Antes de adentrar a matéria propriamente dita, esclareça-se que este artigo não visa anuir ou criticar o texto da Reforma da Previdência em debate no Congresso Nacional, e, sim, debater a necessidade (ou não) de se realizar uma, bem como o contexto no qual ela está sendo elaborada.

Qualquer reforma tende a ser complexa, uma vez que envolve romper barreiras e estabelecer novos regramentos; esta, em especial, encontra grande resistência popular, em função dos efeitos — à primeira vista negativos — que gerará para quase todos os trabalhadores.

No entanto, é preciso inicialmente compreender que aposentadoria não constitui um prêmio por tempo trabalhado e sim um seguro social, materializado na forma de um benefício pecuniário que visa sustentar o trabalhador — e/ou aqueles que dele dependem — quando ele não mais possui o vigor necessário para o trabalho.
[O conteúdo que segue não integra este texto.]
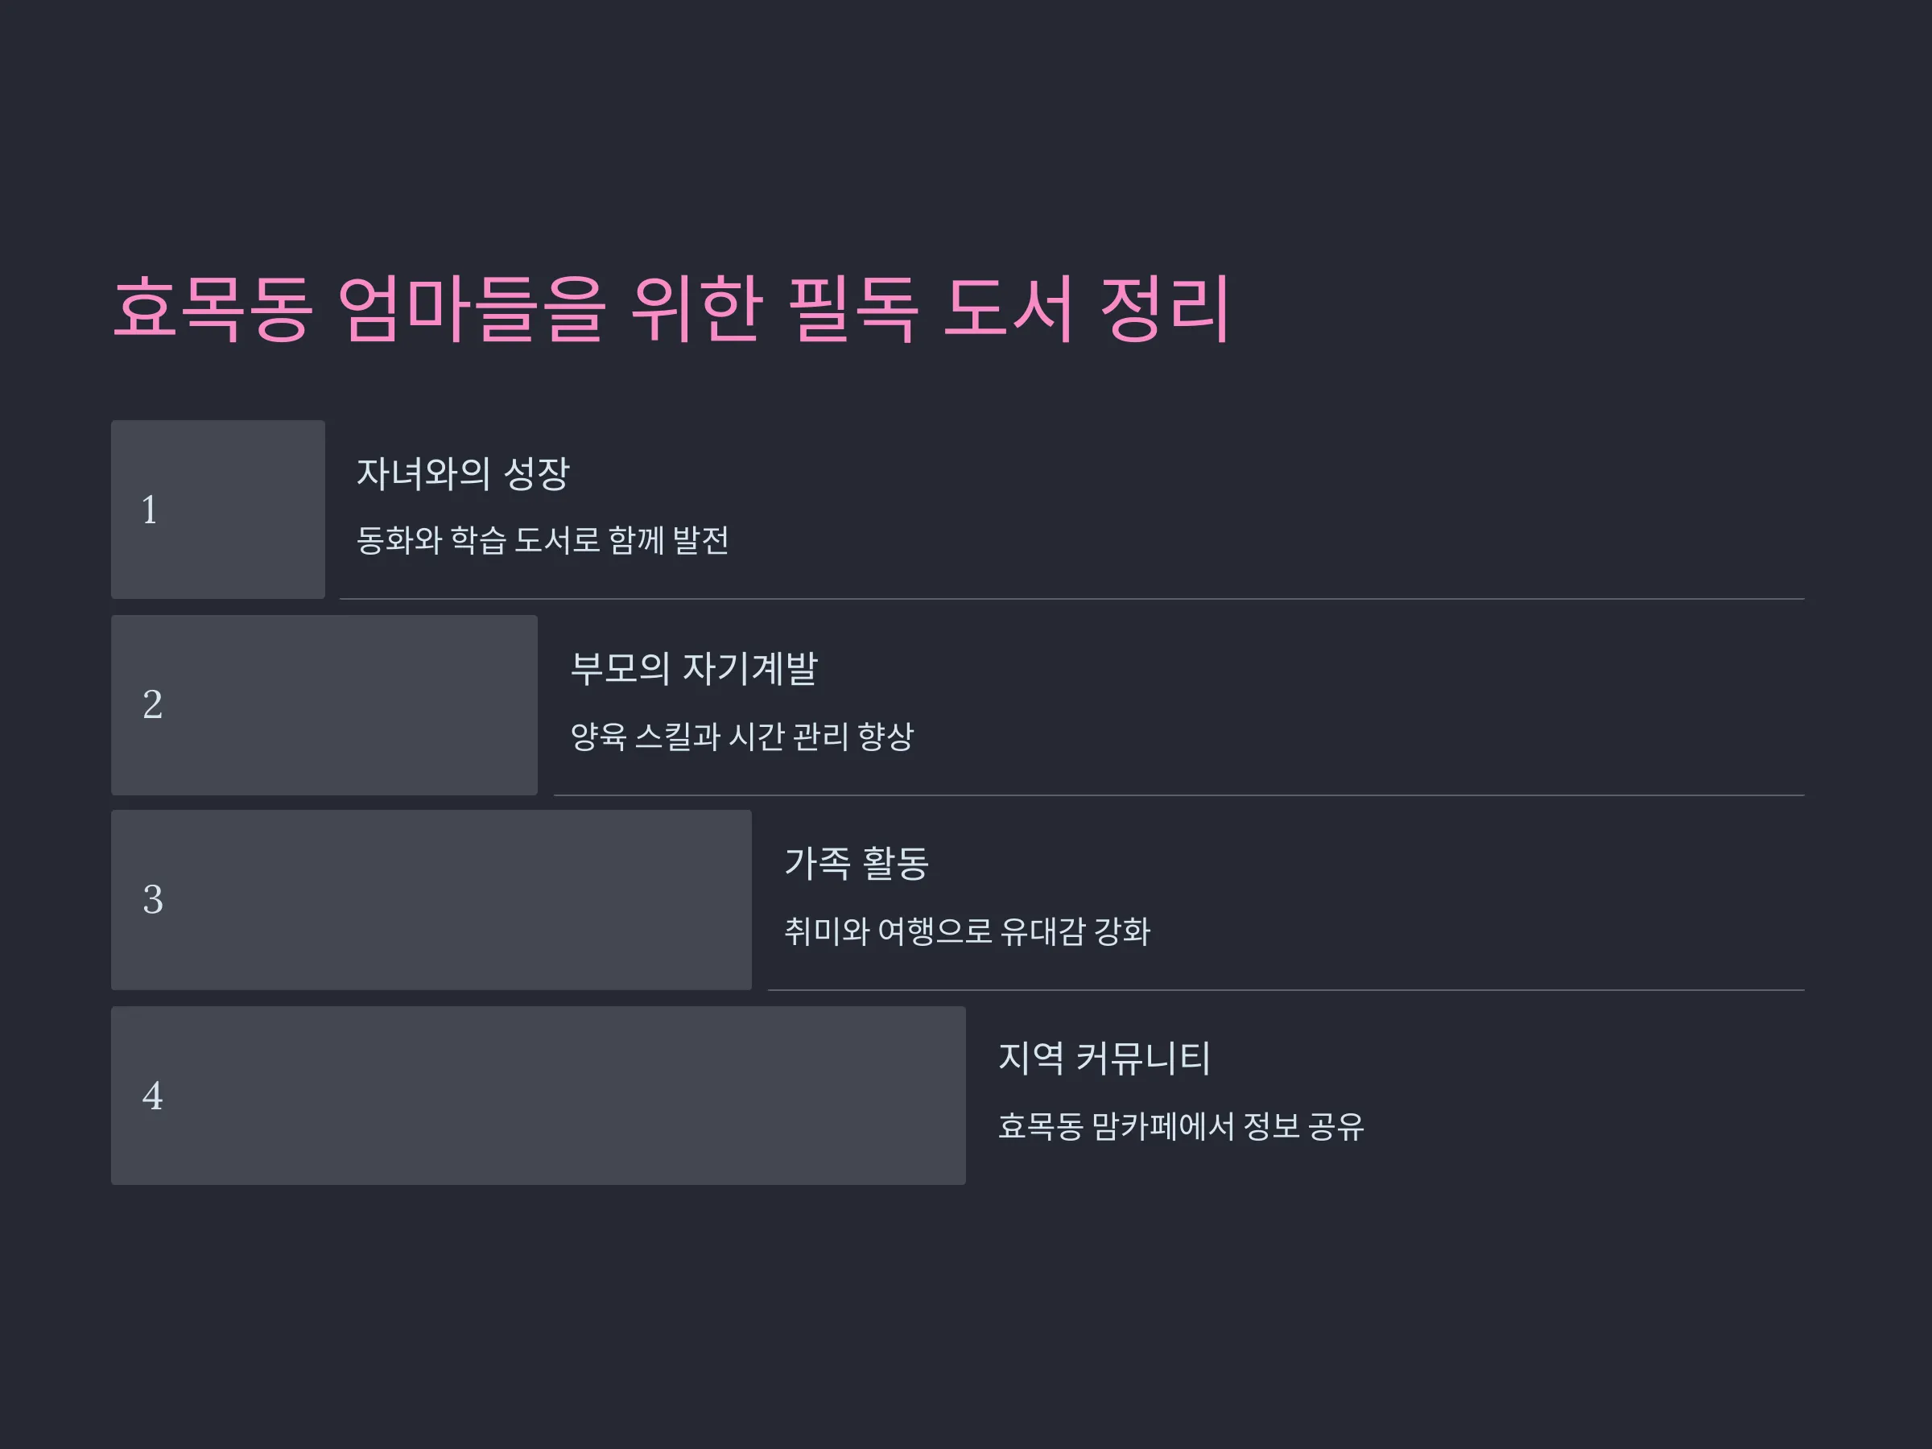
Task: Click the heading 가족 활동
Action: click(856, 863)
Também, é inerente ao conceito de Previdência a ideia da poupança. Isso porque a Previdência pressupõe que o empregado e o empregador contribuam com essa poupança (contribuições previdenciária e patronal respectivamente), a fim de assegurar um fluxo de benefícios futuros para a subsistência do trabalhador em sua velhice, enfatize-se, quando ele não mais puder trabalhar. Portanto, pressupõe-se que esse processo seja sustentável, isto é, as contribuições do empregador e do empregado precisam ser, em geral, suficientes para garantir, por si só, o pagamento dos valores aos aposentados e pensionistas.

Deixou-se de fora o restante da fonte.